Hull’s post-punk absurdist polemics LIFE made quite an impact with their DIY debut album. 2017’s Popular Music was championed by BBC 6Music’s Steve Lamacq and won firm fans (and friends) in fellow post-punkers Idles. Most unexpectedly, Popular Music even ended up in BBC Radio 1 Albums Of The Year list, where Life’s gnarly, Humberside riffs and scattergun wordplay kept unlikely – but deserved - company with the likes of Jay-Z, Skepta, the xx and Wolf Alice. Two years on, their eagerly awaited, dryly-titled second album, A Picture Of Good Health, ups the ante musically and lyrically.

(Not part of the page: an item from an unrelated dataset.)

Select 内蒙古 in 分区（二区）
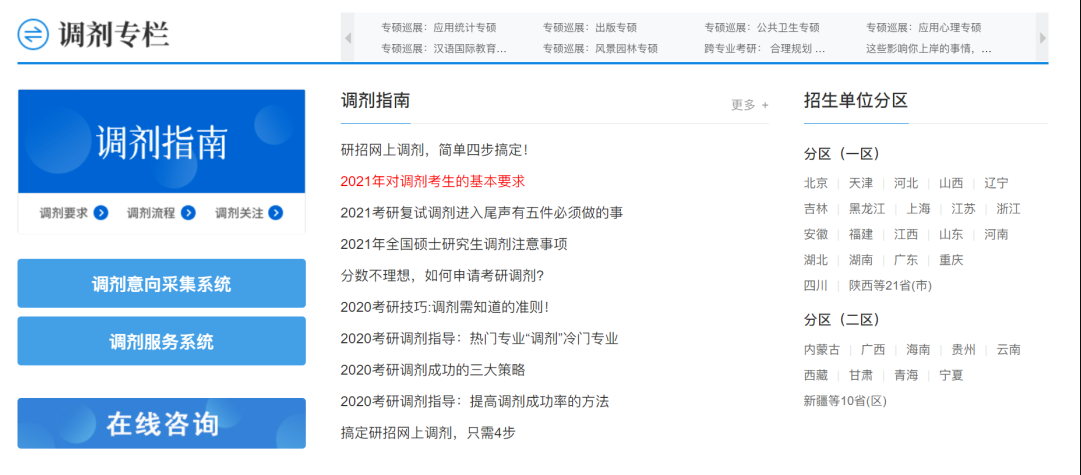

Popular Music - recorded one or two tracks at a time, over a long period – was a musical collage that documented their development and emergence. By contrast, A Picture Of Good Health is the product of an intense four week recording period in Tottenham, North London. Producers Luke Smith (Foals) and Claudius Mittendorfer (Parquet Courts) and new bass player Lydia have helped craft a sound that's more robust and musically broader, but which hasn’t lost any of the quartet’s trademark fire and wallop. Lyrically, the first album took a sideways glance at the modern world, where lyrics about 2-for-1 supermarket deals, Donald Trump, the impact of American right to bear arms, Brexit and UK austerity policies blazed forward in a hailstorm of firecracker imagery comparable to Mark E. Smith’s The Fall. This time, their subject matter is more inward, as brothers and lyricists Mez (vocals) and Mick (guitars) have examined their own emotions, experiences and motivations.